FX series wraps up Tuesday with a verdict that’s maybe less shocking now.

"The People v. O.J. Simpson," with Cuba Gooding Jr. as the defendant, ends Tuesday. The FX show put the case in perspective, showing how much jurors matter.
"The People v. O.J. Simpson," with Cuba Gooding Jr. as the defendant, ends Tuesday. The FX show put the case in perspective, showing how much jurors matter.Read moreFX Networks

I had jury duty a few weeks ago, a day and a quarter that mostly consisted of sitting in a courtroom, watching prospective jurors get excused.

The People v. O.J. Simpson it wasn't.

The FX series American Crime Story concludes its first 10-episode season Tuesday with - wait for it - "The Verdict." Revisiting the trial that turned us into a nation of armchair jurors has taken far less TV time than the 1995 original that was televised for 135 days.

We already know the biggest thing that happens in Tuesday's supersize finale, written by Scott Alexander and Larry Karaszewski and directed by producer Ryan Murphy, just as we'd known about the Bronco chase, the bloody glove, and Jay Leno's Dancing Itos.

Yet, spoilers and all, The People v. O.J. has managed to entertain while putting the case itself into enough perspective to make the verdict less shocking than it seemed to so many then. If only the racial divide it exposed were as far behind us.

The March 22 episode, which took viewers where TV couldn't 21 years ago, into the hotel where jurors were sequestered for 265 days, probably should be required viewing for law students.

Because if we learned nothing else from the O.J. case, it's that jurors matter. More than Facebook users, more than online commenters, more than any TV talking heads.

There are never enough Emmys to go around, but Sarah Paulson's Marcia Clark, Courtney B. Vance's Johnnie Cochran, and Sterling K. Brown's Christopher Darden have all been extraordinary. Cuba Gooding Jr. may not have looked like the O.J. of the old Hertz commercials, but without tipping his hand on Simpson's guilt, he conveyed the frustration of an athlete at the center of a situation he couldn't control.

The jury may have spoken, but there's no end in sight for the so-called trial of the (last) century.

On June 11, ABC will air the premiere of ESPN's five-part documentary series, O.J.: Made in America, with the four remaining segments to be shown on ESPN.

American Crime Story will move on after this, reportedly to a season that deals - like HBO's Treme? - with the aftermath of Hurricane Katrina.

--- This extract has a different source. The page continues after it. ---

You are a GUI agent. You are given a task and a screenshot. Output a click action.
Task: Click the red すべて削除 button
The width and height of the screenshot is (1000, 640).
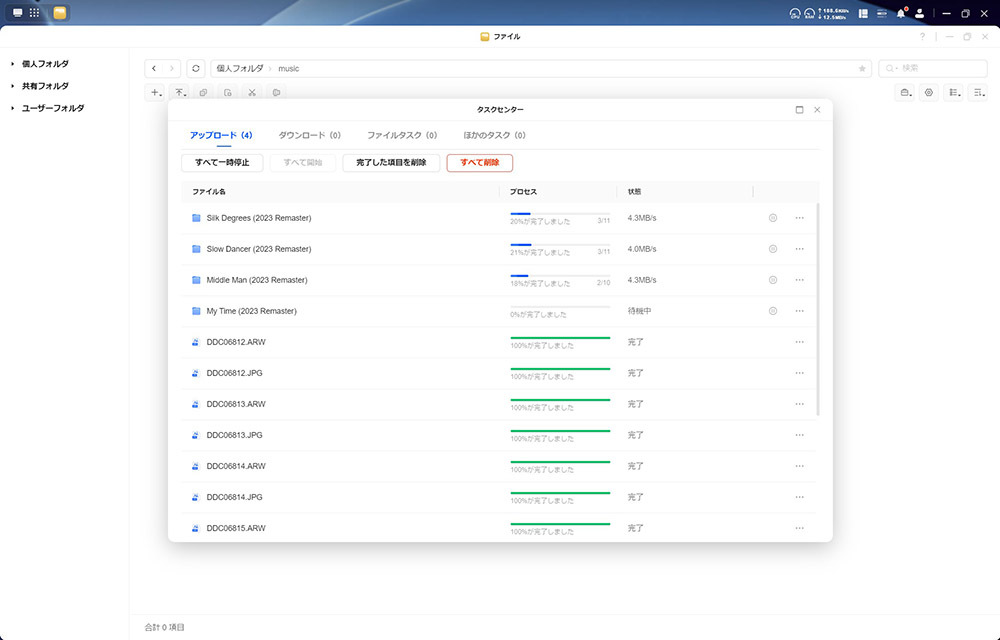tap(479, 162)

For the families of Nicole Brown Simpson and Ronald Goldman, who won a unanimous verdict in civil court in which Simpson was found legally liable in their loved ones' deaths, moving on may not be so easy.

On Thursday, Investigation Discovery announced it had ordered a new series, Hard Evidence: OJ Is Innocent, for early 2017. Produced and narrated by Martin Sheen (The West Wing), it will present, yes, "a new theory and never-before-seen evidence to reveal a possible new suspect" in the slayings.

Maybe it's time for TV to let this case rest.